The life-science community has two drivers that result in this individualistic culture. “Publish or Perish” is one. Without publications, careers fail and alternative work options have to be explored. The publications must have clear ownership either by first or last authorship and sometimes sharp elbows are employed to achieve this. Equal first—or last—authorship would make the decision of the laboratory head easier, but I have witnessed bitter arguments over the name order even with an asterix that shows equal input. The pressure to publish rather than perish creates a laboratory culture that does not encourage collaboration. The politics of collaboration with external groups with similar skills is even more fraught.
The second driver is “Publish and Prosper”. This may seem like the consequence of the first one, but it is more than that, even for well-established researchers. Prospering in this context means real money, income from a patent, invitations to become a consultant for biotech or pharma companies, opportunities to speak at meetings, and of course promotions or job offers. All these outcomes require a clear linkage between the research that is published and an individual claiming credit for it. Again, this drives behavior that can place individual success ahead of collaboration or generosity in recognizing the work of others. The ultimate goal of having an impact that benefits patients becomes secondary or just forgotten.

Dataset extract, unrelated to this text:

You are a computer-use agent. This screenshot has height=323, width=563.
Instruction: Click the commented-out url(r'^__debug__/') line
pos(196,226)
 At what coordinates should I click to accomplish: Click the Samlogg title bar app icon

At a time when funding systems emphasize translation, it is unfortunate that the research culture in the life sciences is primarily inward looking rather than focused on getting the best outcome for society as quickly as possible. Correcting this flaw would have to come from selection committees probing the applicant for proof of collaboration within and outside the laboratory. In addition, more engagement with patients or user groups should also have a bearing on funding decisions so as to change the inward-looking culture. The Covid period showed that openness and collaboration can accelerate progress and bring direct benefit to the society that supports the research. This should apply to all areas if the results and insights of clever researchers are to be harnessed. The next time I’m sitting at a research conference, I will be more tolerant of a presentation that provides a lot of background information and credit to others before it moves on to the presenter’s own results. In the past, I would have judged this as a cover for inadequate new data. Now it may well be a hallmark of an open and generous researcher who is more interested in moving his research into applications.